How do you remove / replace the catalytic converter?

51steve

Member
Hello Everyone,

I've got a 2000 protege that now has 158k repair free miles on it (ok the camshaft sensor went out last year- do 5 min repairs count?)

The check engine light went off- and the code was for the catalytic converter- verified by the mazda dealer. There are no other codes at all. The haynes manual is useless. How do I remove/replace the converter and the manifold heat shield?

Before doing a repair I always look around to see where problems could arise before I do anything- well the bolts that attach the heat shield to the manifold seem to be the first problem. They are corroded and pitted and the fit is sloppy on the socket. I've been using PB blaster to no avail- and I don't want to shear the bolts off. What do I do?
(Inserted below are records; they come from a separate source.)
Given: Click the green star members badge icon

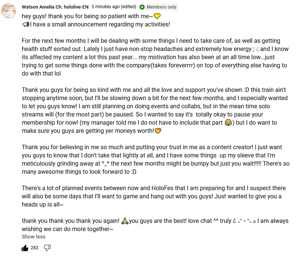Looking at the screenshot, I should tap(142, 7).
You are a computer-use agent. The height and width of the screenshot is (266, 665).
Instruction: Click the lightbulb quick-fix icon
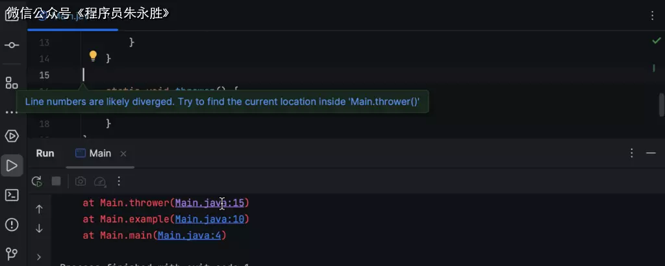click(x=93, y=56)
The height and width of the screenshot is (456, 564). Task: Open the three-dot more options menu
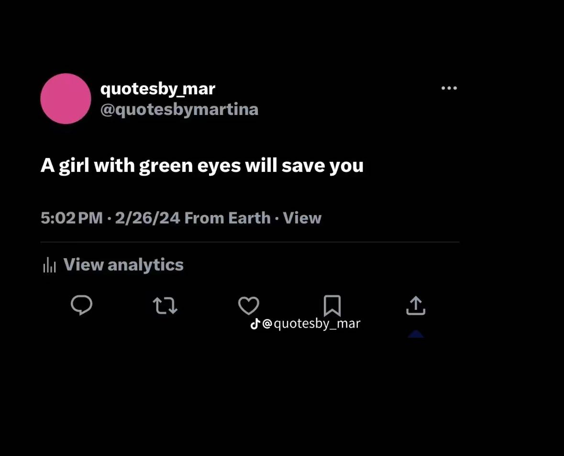449,88
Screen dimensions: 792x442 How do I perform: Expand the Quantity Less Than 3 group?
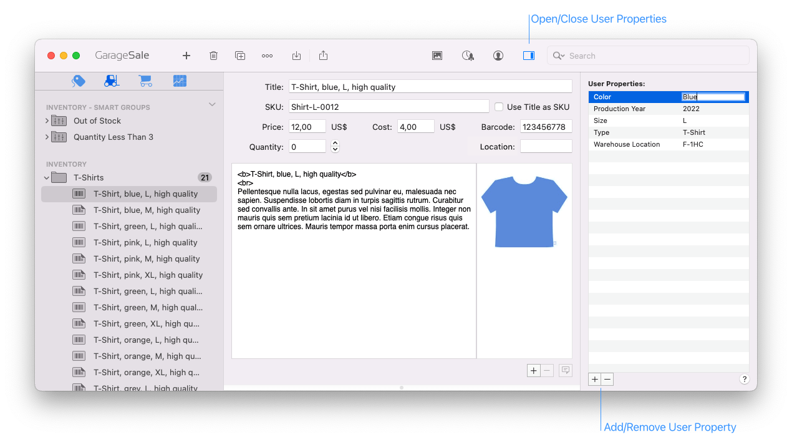47,137
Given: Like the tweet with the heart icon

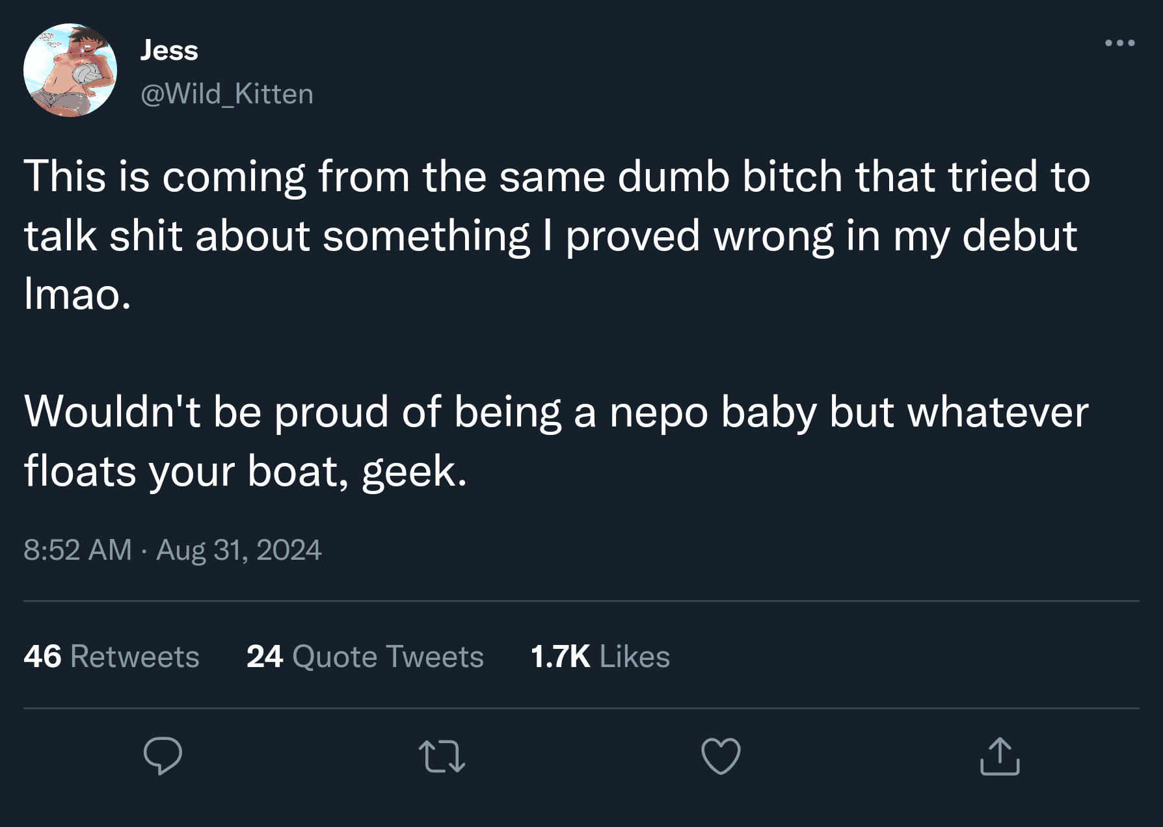Looking at the screenshot, I should coord(721,756).
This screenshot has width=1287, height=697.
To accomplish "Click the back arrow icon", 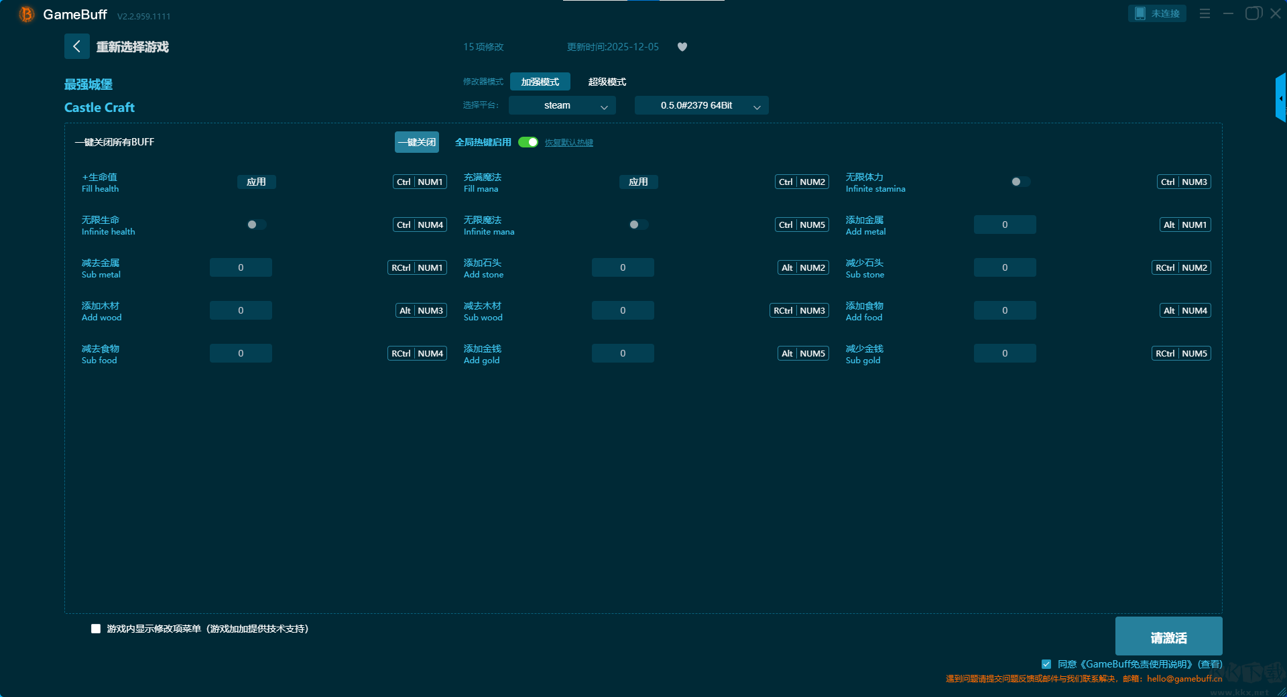I will 76,46.
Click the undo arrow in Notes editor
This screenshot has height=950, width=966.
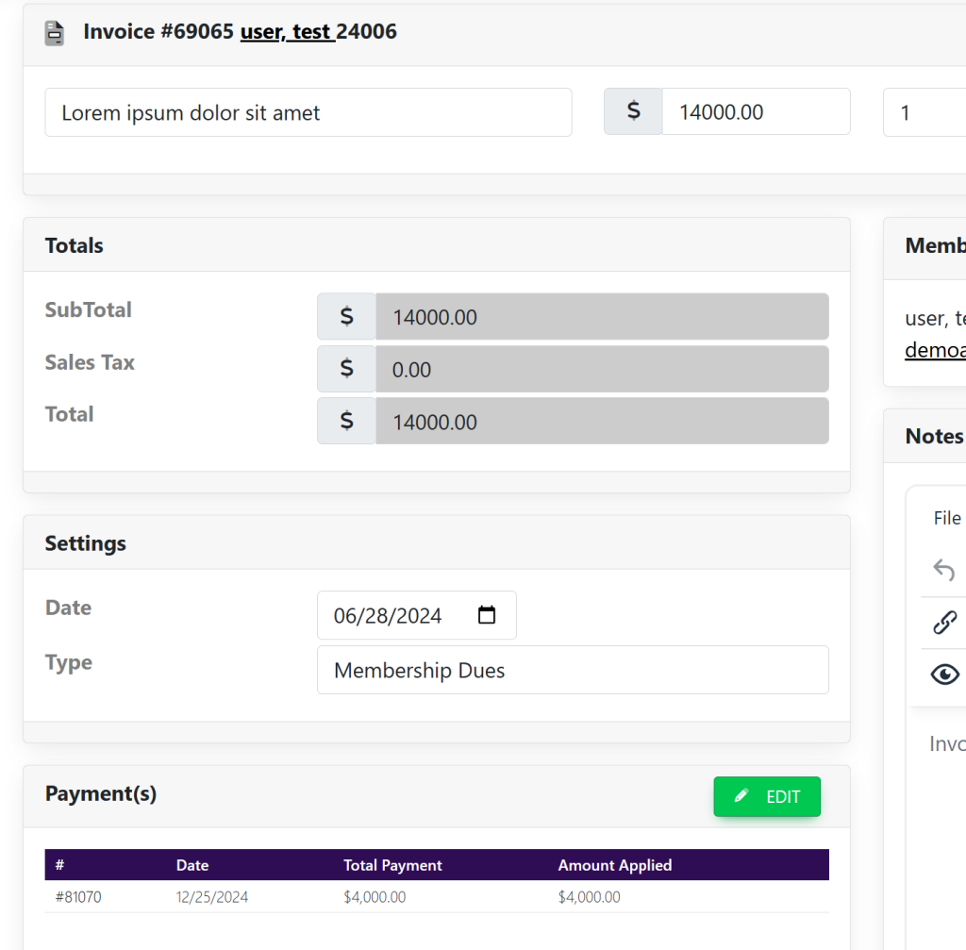[943, 570]
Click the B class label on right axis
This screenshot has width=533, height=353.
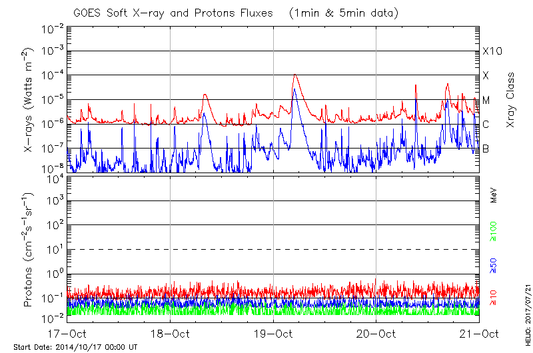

So as a back up plan, if in fact I do shear off the bolts, I contacted a machine shop to see if the would be able to retap/clean out the threads in the manifold. The shop said that it is often easier to remove the whole manifold from the block with the converter attached and disassemble on the bench. Which, after looking where the five bolts that attach the converter to the manifold seems like it might be the case.

Also, there are a lot of aftermarket converters. How do these stand up to Original Equipment?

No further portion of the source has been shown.